The names which appear in the Bill were chosen by the Secretary of State following a consultation exercise in the summer of last year. It invited comments from the local authorities, members of the public, the Welsh Place Names Advisory Committee and the Welsh Language Board. The names in the Bill reflect the responses received to that consultation. For example, the Secretary of State decided that Rhondda, Cynon, Taff was a more appropriate name than Glamorgan Valleys, which was the "working title" given to the authority in the White Paper.

The provisions of the new Section 74(6) to be inserted in the 1972 Act by means of subparagraph 5 of paragraph 19 of Schedule 13 to the Bill do no more than replicate a similar provision which was in the 1972 Act—Section 74(5). The Government recognise, however, the concerns expressed by the Committee and we are prepared to consider the matter again. I shall return with our conclusions at Report.

Lord Morris of Castle Morris

The generosity for which the noble and learned Lord is renowned is exceeded only by that for which the noble Viscount will now be renowned. I am grateful for his comments and look forward to hearing his proposals on Report. I beg leave to withdraw the amendment.

Amendment, by leave, withdrawn.

Lord Rodger of Earlsferry moved Amendment No. 104: Page 111, line 46, leave out ("(a) and (b)") and insert ("(b) and (c)").

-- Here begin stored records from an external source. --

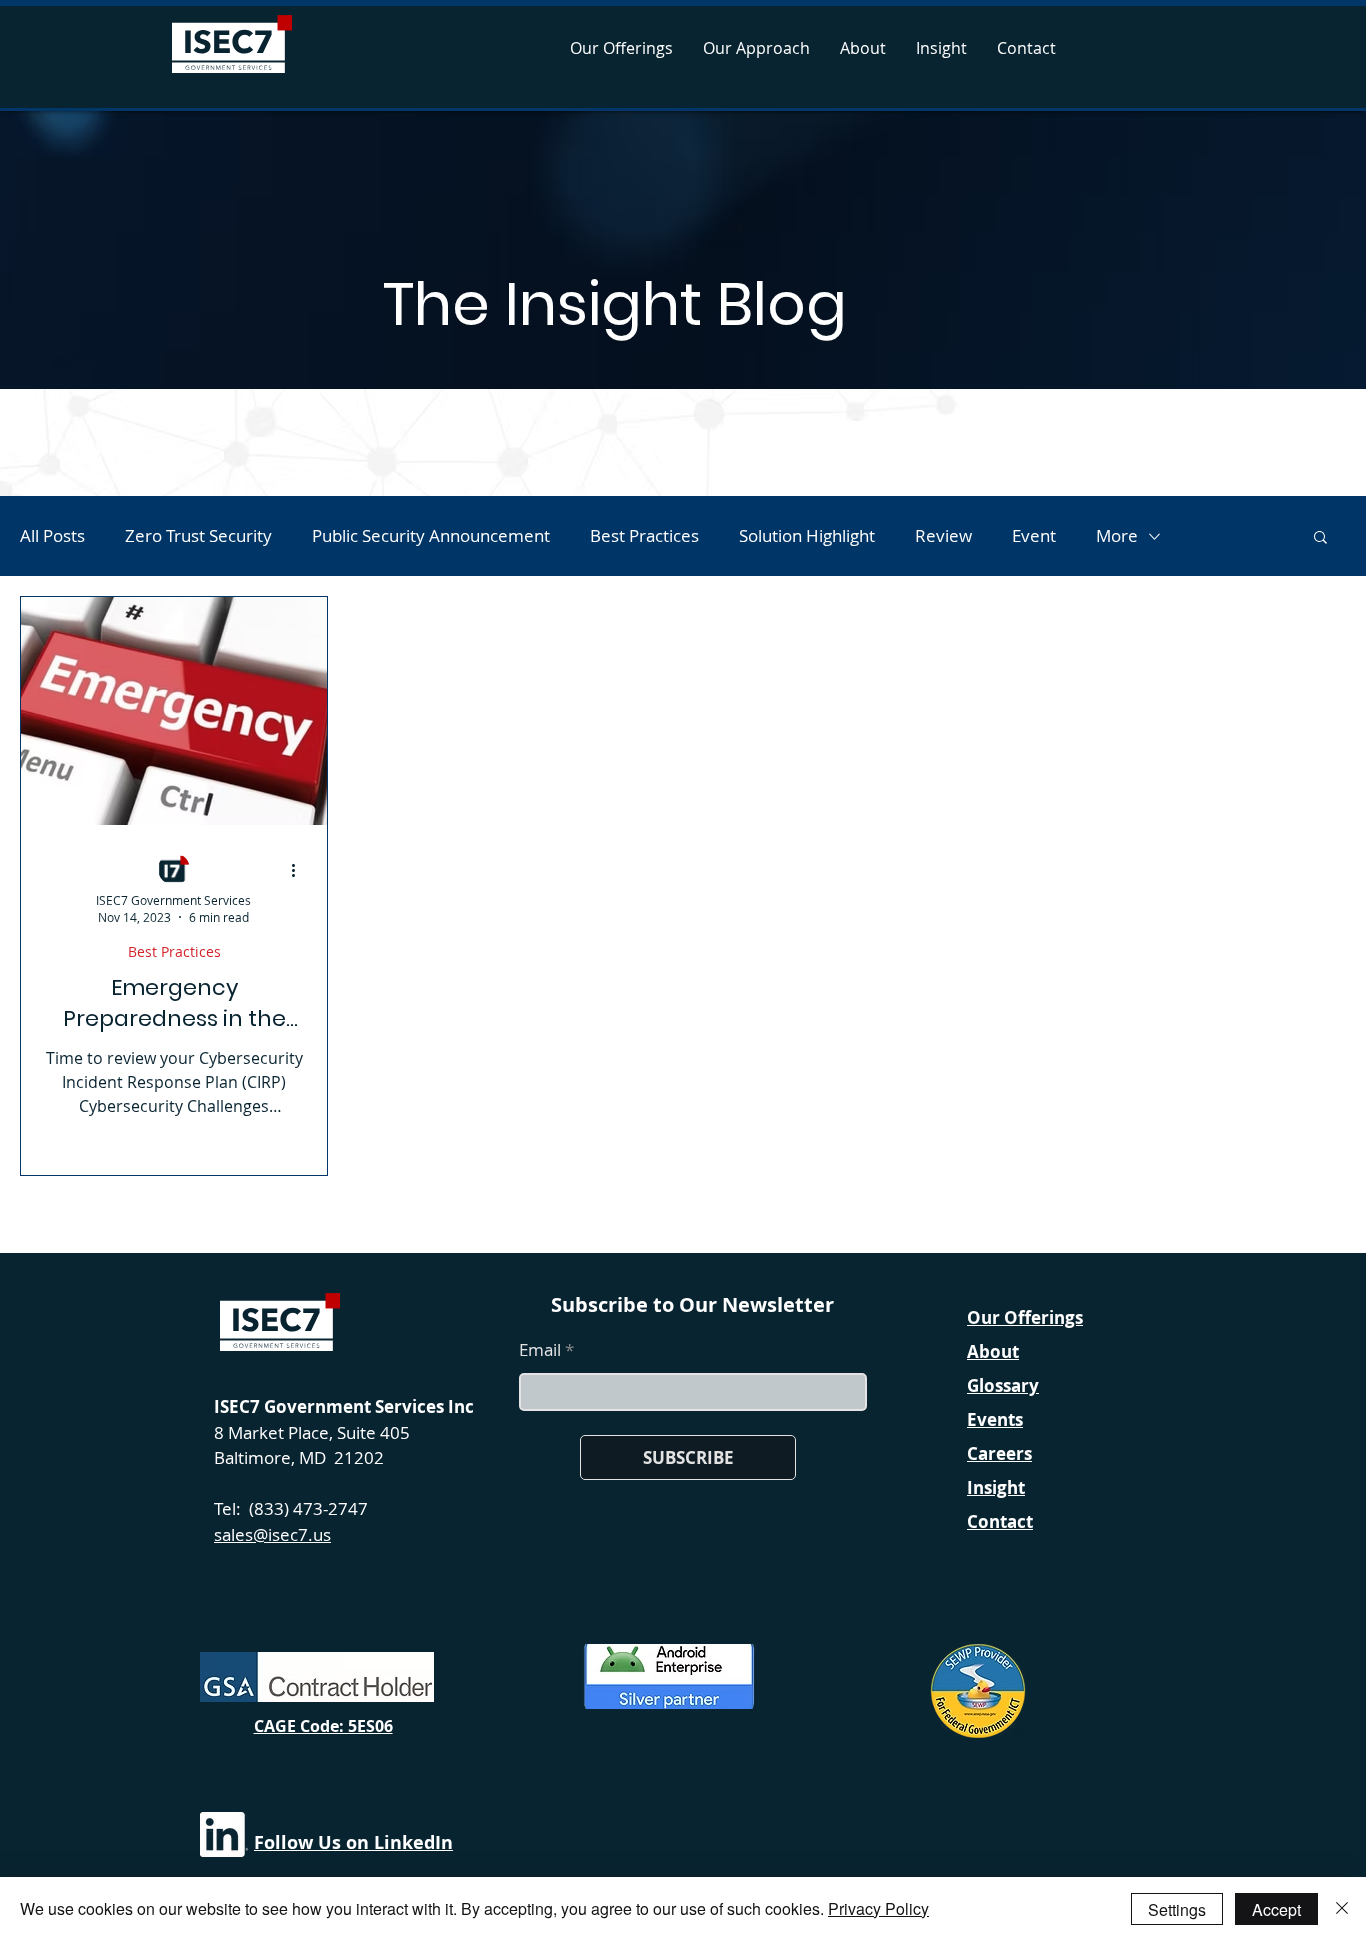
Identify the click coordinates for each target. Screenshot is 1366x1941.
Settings (1177, 1909)
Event (1034, 535)
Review (943, 535)
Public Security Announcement (431, 535)
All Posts (52, 535)
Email (540, 1349)
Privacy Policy (878, 1908)
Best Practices (644, 535)
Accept (1276, 1909)
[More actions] (300, 870)
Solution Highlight (807, 535)
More (1117, 535)
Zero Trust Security (198, 535)
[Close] (1342, 1909)
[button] (1320, 538)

On Question, amendment agreed to.

Schedule 13, as amended, agreed to.

Schedule 14 [Other Consequential Amendments]:

Viscount St. Davids moved Amendments Nos. 105 to 108: Page 117, line 13, leave out ("3") and insert ("4"). Page 117, line 17, leave out ("3") and insert ("4"). Page 118, line 10, at end insert: ("The Local Government Finance Act 1988 (c. 41) In section 55 of the Local Government Finance Act 1988 (alteration of lists), in subsection (7A) (a) after "41(6B)" insert "or 41A(10)". In Schedule 9 to that Act (non-domestic rating: administration), in paragraph 8(2) (a) after "41(68)" insert "or 41A(10)"."). Page 118, line 33, leave out ("54 of the Local Government Finance Act 1992") and insert ("24 of the Local Government Finance Act 1992 (alteration of lists), in subsection (9)(b) after "22(8)" insert "or 22A(10)". In section 28 of that Act (information about lists), in subsection (2)(a) after "22(8)" insert "or 22A(10)". In section 54 of that Act").

The noble Viscount said: Amendments Nos. 105 to 108 are technical amendments. I beg to move.

On Question, amendments agreed to.

Schedule 14, as amended, agreed to.

Schedule 15 [Savings and Transitional Provisions]:

Viscount St. Davids moved Amendments Nos. 109 to 111: Page 121, line 11, leave out ("section") and insert ("paragraph"). Page 121, line 32, leave out from ("(1)") to ("the") in line 33 and insert ("If section 19 is brought into force before 1st April 1996, it shall have effect before that date only so far as is necessary to enable"). Page 123, line 14, leave out ("(1)") and insert ("(2)").

The noble Viscount said: Amendments Nos. 109 to 111 are technical amendments to the schedule. I beg to move.

On Question, amendments agreed to.

Schedule 15, as amended, agreed to.

Schedule 16 [Repeals]:

Viscount St. Davids moved Amendments Nos. 112 to 115: Page 124, line 21, at end insert: ("1949 c. 74. Coast Protection Act 1949. In section 20, in subsections (1) and (4), the words "or Wales"."). Page 125, line 26, column 3, leave out ("second") and insert ("third"). Page 125 leave out line 37. Page 126, line 6, at end insert: ("1975 c. 23. Reservoirs Act 1975. In section 2(1), the words "and Wales".").

The noble Viscount said: Amendments Nos. 112 to 115 are technical amendments to the schedule. I beg to move.

On Question, amendments agreed to.

[Amendment No. 116 had been withdrawn from the Marshalled List.]

Schedule 16, as amended, agreed to.

House resumed: Bill reported with amendments.